**Assigned task**
Reproduce all of the records below, swapping "Locate an element on the screen" for "Find an element on the screen" wherever it appears and changing nothing else.

**Supplied data**

↓

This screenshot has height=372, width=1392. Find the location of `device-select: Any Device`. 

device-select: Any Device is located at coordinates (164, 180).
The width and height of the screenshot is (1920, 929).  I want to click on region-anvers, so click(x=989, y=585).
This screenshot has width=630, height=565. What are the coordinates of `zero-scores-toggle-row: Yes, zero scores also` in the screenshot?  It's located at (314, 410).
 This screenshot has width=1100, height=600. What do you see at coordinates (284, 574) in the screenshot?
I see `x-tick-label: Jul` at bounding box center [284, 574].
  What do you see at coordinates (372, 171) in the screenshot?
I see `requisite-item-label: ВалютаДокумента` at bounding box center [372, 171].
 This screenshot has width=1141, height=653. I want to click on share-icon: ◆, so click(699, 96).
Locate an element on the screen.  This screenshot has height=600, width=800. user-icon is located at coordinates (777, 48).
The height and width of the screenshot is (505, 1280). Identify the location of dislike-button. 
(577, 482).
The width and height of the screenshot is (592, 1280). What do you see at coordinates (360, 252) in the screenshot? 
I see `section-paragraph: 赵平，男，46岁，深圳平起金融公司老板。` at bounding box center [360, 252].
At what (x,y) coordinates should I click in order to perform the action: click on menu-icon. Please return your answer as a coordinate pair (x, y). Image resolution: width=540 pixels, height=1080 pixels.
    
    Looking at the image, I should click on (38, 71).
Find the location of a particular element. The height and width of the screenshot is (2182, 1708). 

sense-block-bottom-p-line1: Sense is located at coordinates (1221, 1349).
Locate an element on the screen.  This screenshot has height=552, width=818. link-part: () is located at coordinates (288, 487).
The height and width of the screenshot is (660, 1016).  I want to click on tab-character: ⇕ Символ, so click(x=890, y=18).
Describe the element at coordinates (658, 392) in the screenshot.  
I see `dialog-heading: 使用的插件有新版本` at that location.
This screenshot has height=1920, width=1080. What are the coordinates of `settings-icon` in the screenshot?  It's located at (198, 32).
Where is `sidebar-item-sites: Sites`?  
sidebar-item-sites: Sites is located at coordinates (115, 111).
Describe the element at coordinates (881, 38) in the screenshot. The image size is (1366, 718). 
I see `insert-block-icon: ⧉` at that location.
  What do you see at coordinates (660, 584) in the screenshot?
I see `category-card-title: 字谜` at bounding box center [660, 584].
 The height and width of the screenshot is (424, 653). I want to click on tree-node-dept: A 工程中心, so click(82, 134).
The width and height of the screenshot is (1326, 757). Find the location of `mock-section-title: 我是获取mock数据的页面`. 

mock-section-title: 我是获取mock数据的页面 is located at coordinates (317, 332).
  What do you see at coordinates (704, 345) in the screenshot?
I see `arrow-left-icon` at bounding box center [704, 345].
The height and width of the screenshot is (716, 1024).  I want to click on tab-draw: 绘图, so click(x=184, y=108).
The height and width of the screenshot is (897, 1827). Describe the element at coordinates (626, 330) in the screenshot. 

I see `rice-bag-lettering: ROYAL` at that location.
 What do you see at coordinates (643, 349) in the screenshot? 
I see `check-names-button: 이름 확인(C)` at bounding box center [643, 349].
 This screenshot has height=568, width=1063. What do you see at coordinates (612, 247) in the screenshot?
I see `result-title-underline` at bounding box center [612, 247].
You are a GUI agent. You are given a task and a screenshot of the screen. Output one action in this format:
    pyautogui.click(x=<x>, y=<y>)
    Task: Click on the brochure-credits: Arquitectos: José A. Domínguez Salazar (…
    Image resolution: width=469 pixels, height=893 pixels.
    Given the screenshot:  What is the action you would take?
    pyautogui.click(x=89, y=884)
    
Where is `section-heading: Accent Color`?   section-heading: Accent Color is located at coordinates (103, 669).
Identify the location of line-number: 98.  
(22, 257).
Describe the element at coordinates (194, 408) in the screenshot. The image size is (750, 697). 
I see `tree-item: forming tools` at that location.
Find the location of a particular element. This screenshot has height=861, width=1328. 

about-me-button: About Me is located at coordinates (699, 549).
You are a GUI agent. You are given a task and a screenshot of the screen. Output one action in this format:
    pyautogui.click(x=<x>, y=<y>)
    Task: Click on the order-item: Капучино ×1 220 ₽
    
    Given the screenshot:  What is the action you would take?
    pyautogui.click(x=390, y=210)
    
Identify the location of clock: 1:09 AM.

↑

**Exercise result**
This screenshot has height=372, width=1392. Find the location of `device-select: Any Device`. 

device-select: Any Device is located at coordinates (164, 180).
The width and height of the screenshot is (1920, 929).  I want to click on region-anvers, so click(x=989, y=585).
This screenshot has width=630, height=565. What are the coordinates of `zero-scores-toggle-row: Yes, zero scores also` in the screenshot?  It's located at (314, 410).
 This screenshot has width=1100, height=600. What do you see at coordinates (284, 574) in the screenshot?
I see `x-tick-label: Jul` at bounding box center [284, 574].
  What do you see at coordinates (372, 171) in the screenshot?
I see `requisite-item-label: ВалютаДокумента` at bounding box center [372, 171].
 This screenshot has width=1141, height=653. I want to click on share-icon: ◆, so click(699, 96).
Find an element on the screen.  This screenshot has height=600, width=800. user-icon is located at coordinates (777, 48).
The height and width of the screenshot is (505, 1280). Identify the location of dislike-button. 
(577, 482).
The width and height of the screenshot is (592, 1280). What do you see at coordinates (360, 252) in the screenshot? 
I see `section-paragraph: 赵平，男，46岁，深圳平起金融公司老板。` at bounding box center [360, 252].
At what (x,y) coordinates should I click in order to perform the action: click on menu-icon. Please return your answer as a coordinate pair (x, y). Image resolution: width=540 pixels, height=1080 pixels.
    
    Looking at the image, I should click on (38, 71).
Find the location of a particular element. The height and width of the screenshot is (2182, 1708). 

sense-block-bottom-p-line1: Sense is located at coordinates (1221, 1349).
Find an element on the screen.  This screenshot has height=552, width=818. link-part: () is located at coordinates (288, 487).
The height and width of the screenshot is (660, 1016).  I want to click on tab-character: ⇕ Символ, so click(x=890, y=18).
Describe the element at coordinates (658, 392) in the screenshot.  
I see `dialog-heading: 使用的插件有新版本` at that location.
This screenshot has height=1920, width=1080. What are the coordinates of `settings-icon` in the screenshot?  It's located at (198, 32).
Where is `sidebar-item-sites: Sites`?  
sidebar-item-sites: Sites is located at coordinates (115, 111).
Describe the element at coordinates (881, 38) in the screenshot. The image size is (1366, 718). 
I see `insert-block-icon: ⧉` at that location.
  What do you see at coordinates (660, 584) in the screenshot?
I see `category-card-title: 字谜` at bounding box center [660, 584].
 The height and width of the screenshot is (424, 653). I want to click on tree-node-dept: A 工程中心, so click(82, 134).
The width and height of the screenshot is (1326, 757). Find the location of `mock-section-title: 我是获取mock数据的页面`. 

mock-section-title: 我是获取mock数据的页面 is located at coordinates (317, 332).
  What do you see at coordinates (704, 345) in the screenshot?
I see `arrow-left-icon` at bounding box center [704, 345].
The height and width of the screenshot is (716, 1024).  I want to click on tab-draw: 绘图, so click(x=184, y=108).
The height and width of the screenshot is (897, 1827). Describe the element at coordinates (626, 330) in the screenshot. 

I see `rice-bag-lettering: ROYAL` at that location.
 What do you see at coordinates (643, 349) in the screenshot? 
I see `check-names-button: 이름 확인(C)` at bounding box center [643, 349].
 This screenshot has height=568, width=1063. What do you see at coordinates (612, 247) in the screenshot?
I see `result-title-underline` at bounding box center [612, 247].
You are a GUI agent. You are given a task and a screenshot of the screen. Output one action in this format:
    pyautogui.click(x=<x>, y=<y>)
    Task: Click on the brochure-credits: Arquitectos: José A. Domínguez Salazar (…
    Image resolution: width=469 pixels, height=893 pixels.
    Given the screenshot:  What is the action you would take?
    pyautogui.click(x=89, y=884)
    
Where is `section-heading: Accent Color`?   section-heading: Accent Color is located at coordinates (103, 669).
Identify the location of line-number: 98.  
(22, 257).
Describe the element at coordinates (194, 408) in the screenshot. The image size is (750, 697). 
I see `tree-item: forming tools` at that location.
Find the location of a particular element. This screenshot has height=861, width=1328. 

about-me-button: About Me is located at coordinates (699, 549).
You are a GUI agent. You are given a task and a screenshot of the screen. Output one action in this format:
    pyautogui.click(x=<x>, y=<y>)
    Task: Click on the order-item: Капучино ×1 220 ₽
    
    Given the screenshot:  What is the action you would take?
    pyautogui.click(x=390, y=210)
    
Identify the location of clock: 1:09 AM.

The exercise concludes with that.